Mais même si l'édile était parvenu à rassembler cette somme, il ne serait pas sorti de sa cellule de la Santé, du fait du rejet de sa deuxième demande, dans le volet blanchiment.

Pour son épouse et première adjointe Isabelle, elle aussi condamnée à de la prison ferme mais sans mandat de dépôt, "on continue à être dans des décisions d'exception" et "on voit bien que l'objectif est l'obstruction au suffrage universel", a-t-elle déclaré à l'AFP.

S'il était encore en détention, Patrick Balkany, qui dirige Levallois depuis 36 ans presque sans discontinuer, ne pourrait pas, s'il décidait de se représenter, faire campagne pour les municipales prévues les 15 et 22 mars 2020.

Si le maire de Levallois reste détenu, la loi prévoit que son nouveau procès pour blanchiment devra être fixé dans un délai maximum de six mois à compter de sa condamnation, soit avant la mi-avril.

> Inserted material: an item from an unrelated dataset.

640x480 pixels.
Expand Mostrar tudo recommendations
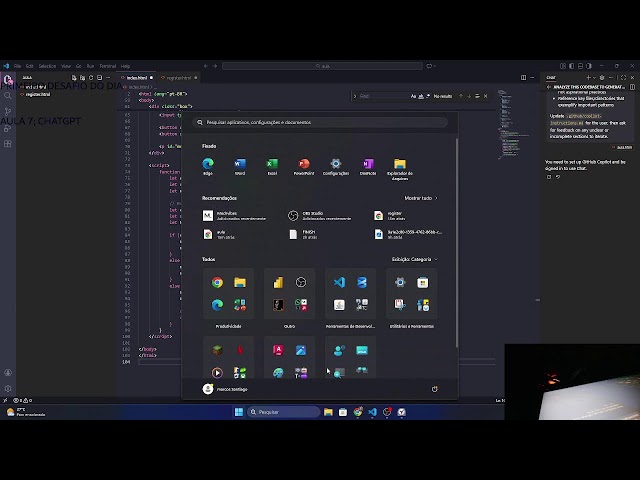click(421, 198)
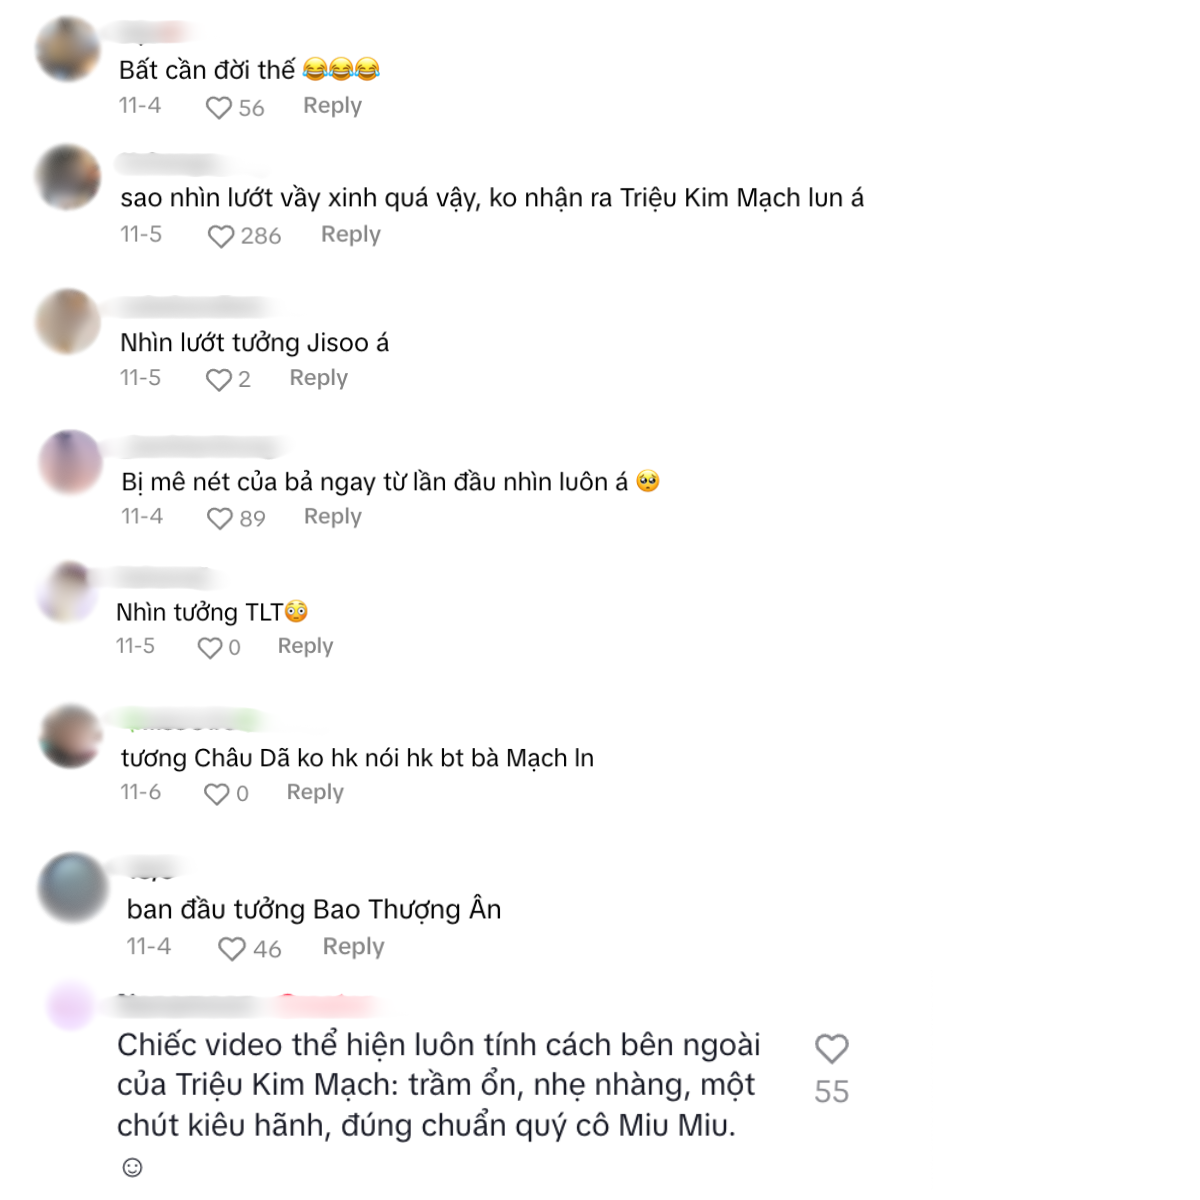
Task: View avatar of the Bao Thượng Ân commenter
Action: [72, 887]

Après l'annonce d'une nouvelle demande de mise en liberté, Isabelle Balkany a précisé que la "souscription (collecte initiée par des soutiens du couple) pour acquitter la caution de 500.000 euros, se poursuit car elle reste d'actualité". Elle avait auparavant envisagé de "rendre" l'argent collecté aux donateurs.

La défense de Patrick Balkany n'a eu de cesse de dénoncer le traitement "absolument exceptionnel" de son client, dont la justice reconnaît qu'il présente des "garanties de représentation (...) de nature à prévenir le risque de fuite à l'étranger" mais le maintient en prison.

Sur le fond, Patrick Balkany a reconnu des erreurs tout en les minimisant - évoquant un héritage familial non déclaré en Suisse dans le volet fraude fiscale de son procès.

Mais il a contesté l'essentiel des accusations de blanchiment, niant posséder un luxueux riad à Marrakech et assurant être étranger au montage offshore qui a permis son acquisition. Il a également contesté toute corruption passive, délit pour lequel il a été relaxé.